Cardiac catheterization with gravy contrast
While driving home from the office yesterday evening and listening to the revered public radio institution The World on my local public radio station, I heard a spectacular piece on the herculean efforts of a particular president of the Bolivian Iron Maiden fan club to bring their idols to their homeland for a concert.
First, let me say to The World – This is news? Seriously? Wholesale slaughter in the Middle East, an American presidential election upon which the fate of the world may rest, a political shakeup in Taiwan, a planet cooking itself to death, and you’re reporting – in earnest, to boot – on some douchebag who’s trying to get Maiden to play in some third-world jungle? I don’t care if he’s trying to raise Stevie Ray Vaughn from the dead. This is not news. If I wanted to hear this guy’s “Why Iron Maiden is the wasp’s nipples” manifesto, I’d go look him up on YouTube.

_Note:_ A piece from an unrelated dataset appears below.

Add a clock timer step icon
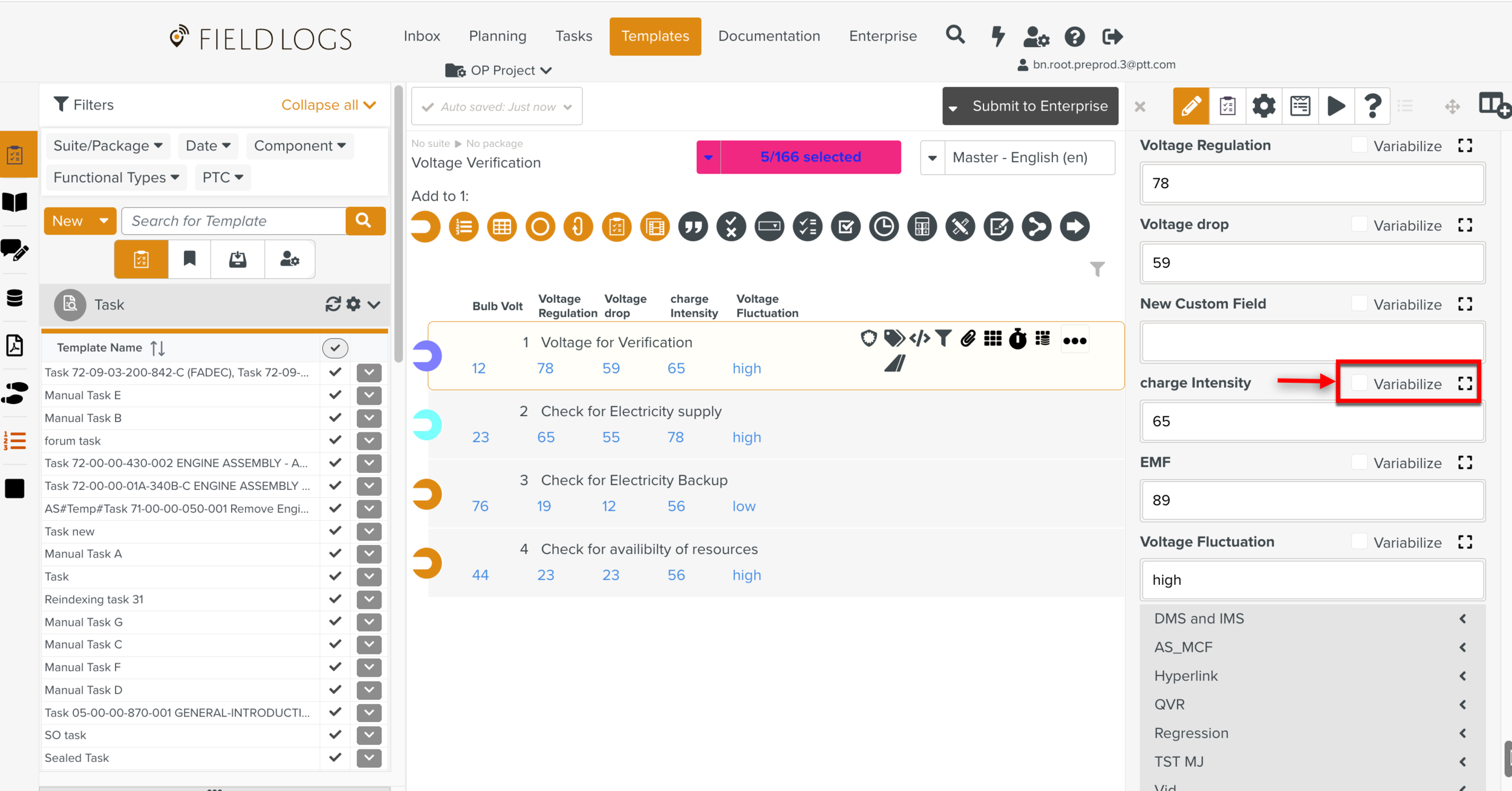Screen dimensions: 1512x791 [884, 227]
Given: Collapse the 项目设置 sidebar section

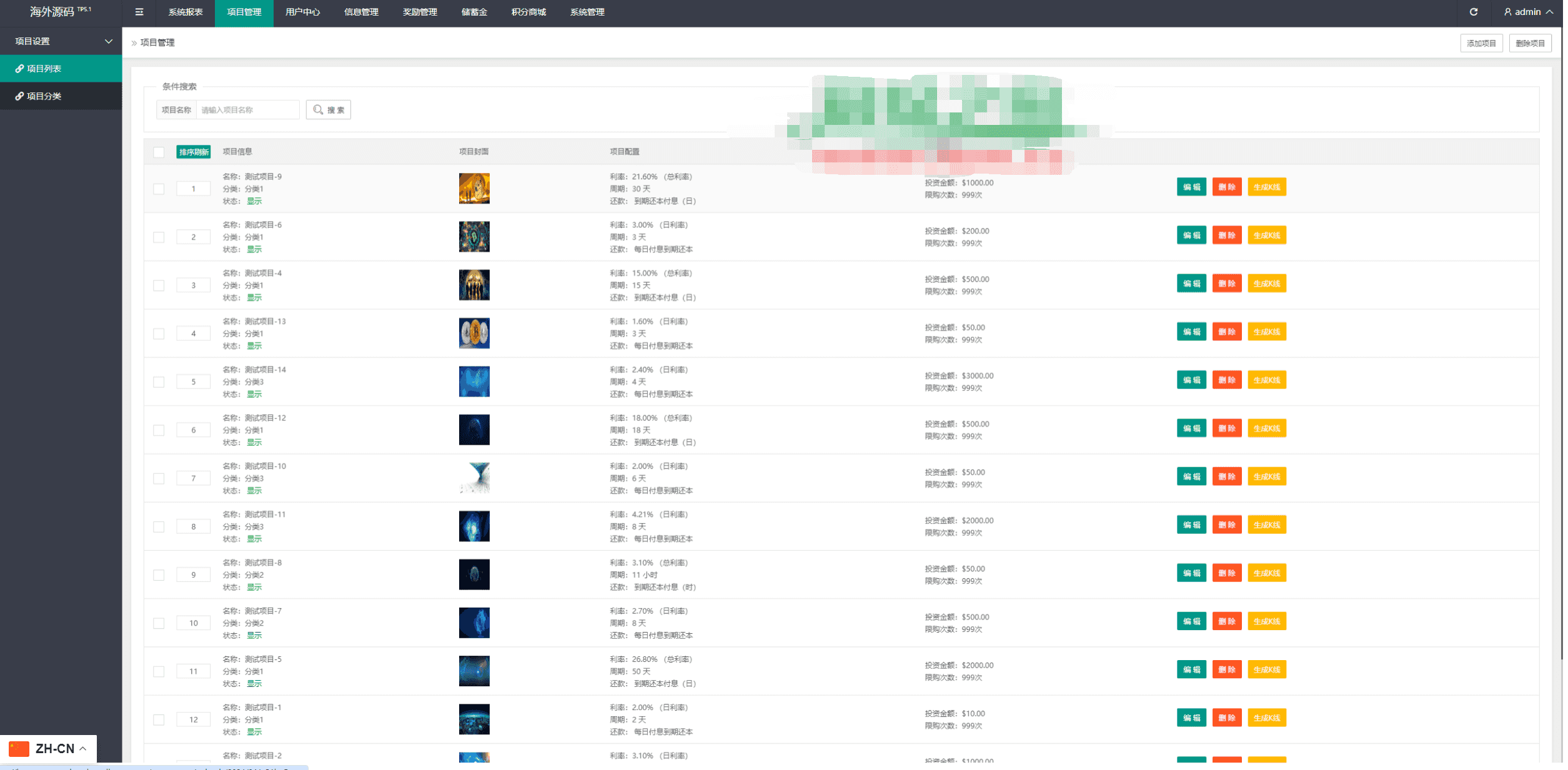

Next, to 37 year-old Bolivian Iron Maiden fan club president Daniel Romano – Iron Maiden? Are you real, or just a composite character sketch of some bad SNL skit? Listen to me closely. Iron Maiden gargles my balls. Don’t get me wrong. I’m all about ‘live and let live’ in matters of artistic taste. You think that Larry the Cable guy is funny? I loathe you, but fine. You think P-Diddy’s music is high art? Whatever. You think that ‘Leave Britney Alone’ guy is a brilliant satirist? Go right ahead. But there are certain artistic views that cross from the gray area of opinion into the harsh black and white world of right and wrong. Maiden completely, indisputably, with the full force of its very existence, sucks, as Shakespeare once put it, ‘more than words can wield the matter.’ Iron Maiden sucks with the same raw, awesome power as a black hole – not even light can escape how bad Iron Maiden sucks. The World, however, is now a close second in my humble opinion.

Figure 1.1: Eddie makes the baby Jesus cry. Iron Maiden’s music makes the baby Jesus cry harder.
But not to worry, Danny Boy. I’m taking up your cause. I have begun the “Save Danny Romero” fund. Once I raise enough money, it will be spent on Danny’s rehabilitation. He’ll get a new record collection, ten one-hour visits with a board-certified cult deprogrammer, a haircut, and a shot at a new life. You’ll forget about The Rhyme of the Ancient Mariner in no time, Danny. It’s going to be alright.